On October 4, 2018, in Quality Program Services Inc v Her Majesty the Queen in Right of Ontario as Represented by the Minister of Energy (2018 FC 971), the Federal Court ruled that the Ontario government (Ontario)’s use of the mark “emPOWERme” is confusing with Quality Program Services Inc (QPS)’s registered trademark, and that an official mark is not an absolute defence to infringement.
QPS operates an energy awareness and conservation program in British Columbia under the registered mark EMPOWER ME. In 2013, Ontario announced that it was launching a website under a similar name, “emPOWERme”, in order to educate Ontarians about electricity generation and conservation. QPS took issue with Ontario’s use of the “emPOWERme” mark and brought an action for trademark infringement, passing off and depreciation of goodwill.
Ontario subsequently sought and received official mark status for the “emPOWERme” mark under section 9(1)(n)(iii) of the Trade-marks Act. Official mark status is available for marks adopted and used by public authorities and, once adopted by the public authority, an official mark cannot be adopted by others for wares and services.

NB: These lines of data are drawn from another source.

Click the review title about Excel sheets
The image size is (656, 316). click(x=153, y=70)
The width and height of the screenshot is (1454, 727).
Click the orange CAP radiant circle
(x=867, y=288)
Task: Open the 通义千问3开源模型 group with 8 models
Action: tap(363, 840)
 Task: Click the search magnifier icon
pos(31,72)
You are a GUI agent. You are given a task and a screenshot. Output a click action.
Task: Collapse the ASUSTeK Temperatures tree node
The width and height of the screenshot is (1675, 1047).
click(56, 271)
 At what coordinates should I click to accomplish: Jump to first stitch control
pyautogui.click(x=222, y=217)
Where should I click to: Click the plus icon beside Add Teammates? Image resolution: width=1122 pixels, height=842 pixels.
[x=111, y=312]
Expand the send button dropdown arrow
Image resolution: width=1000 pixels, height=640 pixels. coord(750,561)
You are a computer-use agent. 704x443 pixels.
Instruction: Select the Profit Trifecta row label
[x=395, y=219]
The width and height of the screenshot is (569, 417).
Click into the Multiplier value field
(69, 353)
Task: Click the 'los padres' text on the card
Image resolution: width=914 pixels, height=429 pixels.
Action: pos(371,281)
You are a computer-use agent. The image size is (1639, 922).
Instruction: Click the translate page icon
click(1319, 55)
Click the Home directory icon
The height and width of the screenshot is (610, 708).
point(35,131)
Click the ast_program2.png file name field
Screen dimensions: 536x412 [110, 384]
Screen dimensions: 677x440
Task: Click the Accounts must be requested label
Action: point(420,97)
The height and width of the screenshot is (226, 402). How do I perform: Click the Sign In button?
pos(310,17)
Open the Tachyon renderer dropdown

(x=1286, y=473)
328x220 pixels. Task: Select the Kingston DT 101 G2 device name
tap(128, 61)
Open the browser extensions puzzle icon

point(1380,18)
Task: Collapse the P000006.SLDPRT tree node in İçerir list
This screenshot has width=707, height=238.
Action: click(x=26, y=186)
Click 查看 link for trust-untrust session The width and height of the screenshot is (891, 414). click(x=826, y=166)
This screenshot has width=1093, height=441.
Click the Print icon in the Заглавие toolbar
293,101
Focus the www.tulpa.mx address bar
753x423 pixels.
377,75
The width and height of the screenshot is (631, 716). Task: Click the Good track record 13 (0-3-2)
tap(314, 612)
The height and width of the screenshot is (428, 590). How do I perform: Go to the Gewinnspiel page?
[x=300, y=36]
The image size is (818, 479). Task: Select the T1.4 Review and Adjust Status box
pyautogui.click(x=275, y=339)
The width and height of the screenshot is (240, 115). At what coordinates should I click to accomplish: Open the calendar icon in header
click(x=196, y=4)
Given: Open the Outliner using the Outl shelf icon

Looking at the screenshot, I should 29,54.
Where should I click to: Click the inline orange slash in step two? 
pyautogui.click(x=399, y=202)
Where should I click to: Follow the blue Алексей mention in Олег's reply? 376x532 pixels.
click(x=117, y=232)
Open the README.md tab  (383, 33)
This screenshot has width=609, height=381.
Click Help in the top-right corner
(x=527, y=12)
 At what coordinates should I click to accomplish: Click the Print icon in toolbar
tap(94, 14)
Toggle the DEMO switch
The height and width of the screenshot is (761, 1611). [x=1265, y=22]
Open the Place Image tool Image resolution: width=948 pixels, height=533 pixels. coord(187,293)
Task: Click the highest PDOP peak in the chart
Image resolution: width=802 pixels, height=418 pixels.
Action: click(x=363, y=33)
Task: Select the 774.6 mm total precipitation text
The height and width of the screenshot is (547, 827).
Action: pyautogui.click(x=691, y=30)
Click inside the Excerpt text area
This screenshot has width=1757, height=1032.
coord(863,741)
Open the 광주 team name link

However, the Court concluded that Ontario’s official mark status does not prevent QPS’s continued use of its registered EMPOWER ME mark, nor does it provide Ontario with absolute protection against trademark infringement.
The Court concluded that Ontario’s use of “emPOWERme” is confusing with QPS’ use of the mark and that Ontario’s use of “emPOWERme” infringes QPS’s EMPOWER ME registered trademark. With respect to QPS’s claims for passing off and depreciation of goodwill, these claims were dismissed by the Court since QPS’s goodwill is restricted to British Columbia.
This decision clarifies some of the broad rights afforded to official marks.